N° 761 | du 14 juillet 2005 | Numéro épuisé

Faits de société

Le 14 juillet 2005

Quel avenir pour le logement social ?

Joël Plantet

Quelques initiatives tentent de faire vivre le logement social, mais le paysage se détériore : certaines régions se désintéressent de la question, l’indice du coût de la construction est très élevé (4,5 %), et des programmes de démolition entraînent de nouvelles luttes d’habitants. Après le non choix de Paris pour les jeux olympiques, l’association Droit au logement rappelait insolemment que l’argent comme le foncier étaient désormais disponibles…

Produire 400 000 logements cette année, l’objectif fixé par le gouvernement est-il crédible ? Certes, quelques terrains appartenant au secteur public — à la SNCF, par exemple — ont été rendus disponibles pour la construction de logements (les 20 et 27 avril derniers, deux conventions étaient signées, mobilisant quelques centaines d’hectares). Certes, à Mulhouse, une Cité manifeste, inaugurée début juillet, propose, une fois n’est pas coutume, une soixantaine de logements sociaux atypiques, fruit du travail d’architectes prestigieux, presque deux fois plus grands que la moyenne…

La Fondation abbé Pierre (FAP) [1] a voulu mettre elle aussi la main à la truelle, en engageant sa participation — à hauteur de neuf millions d’euros — dans un programme de 1 500 logements, urbains et ruraux, à destination de 5 000 personnes parmi les plus précaires (logements dénommés PLAI : prêts locatifs aidés d’insertion), en grande partie financé par « une forte mobilisation des donateurs ». Des pensions de famille et des logements pour les jeunes sont ainsi prévus, et les projets confiant les travaux à des entreprises d’insertion ou faisant appel à l’autoconstruction seront encouragés.

Mais la FAP met le doigt sur le désengagement de l’État, principalement traduit par une baisse des subventions. Et apprécie la réplique que les Guignols de l’info avaient placée sur les lèvres de la marionnette de l’abbé Pierre : « Si les Français vivent au-dessus de leurs moyens [en référence à la malheureuse remarque du ministre des Finances], c’est qu’ils n’ont pas les moyens de vivre avec les moyens qu’ils ont ». À bientôt 94 ans, plus d’un demi-siècle après son appel, l’abbé Pierre s’est publiquement inquiété de la tendance au rajeunissement des sans-abri.
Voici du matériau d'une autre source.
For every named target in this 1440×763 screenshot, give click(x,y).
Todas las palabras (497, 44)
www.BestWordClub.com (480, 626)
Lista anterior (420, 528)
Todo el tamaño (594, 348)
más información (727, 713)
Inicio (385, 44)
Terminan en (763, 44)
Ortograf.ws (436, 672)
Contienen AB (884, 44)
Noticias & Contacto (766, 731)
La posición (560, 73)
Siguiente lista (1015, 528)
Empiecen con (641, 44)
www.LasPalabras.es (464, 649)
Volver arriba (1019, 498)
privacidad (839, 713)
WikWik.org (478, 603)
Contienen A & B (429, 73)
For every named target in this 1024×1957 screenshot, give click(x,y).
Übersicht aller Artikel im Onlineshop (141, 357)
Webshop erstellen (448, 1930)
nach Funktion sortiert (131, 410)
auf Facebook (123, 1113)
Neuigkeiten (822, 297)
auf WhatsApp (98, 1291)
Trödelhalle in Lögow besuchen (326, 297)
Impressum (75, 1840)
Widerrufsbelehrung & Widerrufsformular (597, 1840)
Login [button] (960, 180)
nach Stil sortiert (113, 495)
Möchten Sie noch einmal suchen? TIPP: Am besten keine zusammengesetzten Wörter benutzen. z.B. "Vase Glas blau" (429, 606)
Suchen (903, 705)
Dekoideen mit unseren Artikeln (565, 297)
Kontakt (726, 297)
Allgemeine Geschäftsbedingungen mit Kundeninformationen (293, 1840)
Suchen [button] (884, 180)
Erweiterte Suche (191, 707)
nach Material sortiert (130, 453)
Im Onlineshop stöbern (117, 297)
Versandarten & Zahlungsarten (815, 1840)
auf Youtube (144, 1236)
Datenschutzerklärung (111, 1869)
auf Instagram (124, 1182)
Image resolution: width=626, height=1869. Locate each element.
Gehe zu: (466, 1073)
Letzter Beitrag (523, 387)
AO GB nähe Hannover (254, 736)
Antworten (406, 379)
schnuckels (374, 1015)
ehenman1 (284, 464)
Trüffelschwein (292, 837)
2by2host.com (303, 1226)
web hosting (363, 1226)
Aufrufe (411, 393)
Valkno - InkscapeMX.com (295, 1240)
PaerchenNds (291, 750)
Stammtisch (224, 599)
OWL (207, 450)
Des actions de plus en plus nombreuses

Le 4 juillet, les élus du conseil général de Seine-Saint-Denis appelaient l’État à mettre en place un « plan d’urgence sociale et humanitaire » pour le logement social. Depuis le printemps, des actions s’égrènent dans toute la France contre les expulsions sans relogement (21 500 familles en 2003, dont 14 800 en Ile-de-France), les hébergements précaires de l’aide sociale, le paysage spéculatif du logement, la déréglementation des loyers et la démolition de l’habitat social…

Fédérant treize collectifs de départements franciliens, l’appel d’une coordination antidémolition des quartiers populaires avait résonné en mai sur quelques sites Internet et dans les associations : la loi Borloo d’août 2003 prévoit 200 000 démolitions, entraînant nombre de difficultés nouvelles pour les partants, malgré une — fallacieuse, selon la coordination — consultation des habitants. « Sous prétexte de mixité sociale, le parc immobilier va être réduit, et les prix des logements augmentés », résument les collectifs en réclamant : une meilleure justification des démolitions par l’état d’insalubrité des habitations et une offre de reconstruction au moins équivalente au nombre de logements détruits ; une réelle participation des habitants à l’élaboration, la réalisation, le suivi et l’évaluation du projet alternatif, l’arrêt des expulsions.

28 juin, 11 heures. À Paris, l’Agence nationale de rénovation urbaine (ANRU) se voit investir par quelques dizaines d’habitants de quartiers HLM promis à la démolition, réclamant de véritables négociations. À 15h 28, les forces de l’ordre prennent position aux abords de l’agence. À 16 heures, les occupants sont évacués manu militari. Cette irruption faisait suite à une manifestation, quinze jours auparavant, à Bron (69) et à deux jours de débat à Montpellier dans un quartier, sur ces mêmes questions. Soutenue par plusieurs associations et syndicats, la coordination demande donc aux pouvoirs publics de remettre à plat les politiques de la ville et de renouvellement urbain, de maintenir les habitants dans leur quartier et de préserver les logements sociaux.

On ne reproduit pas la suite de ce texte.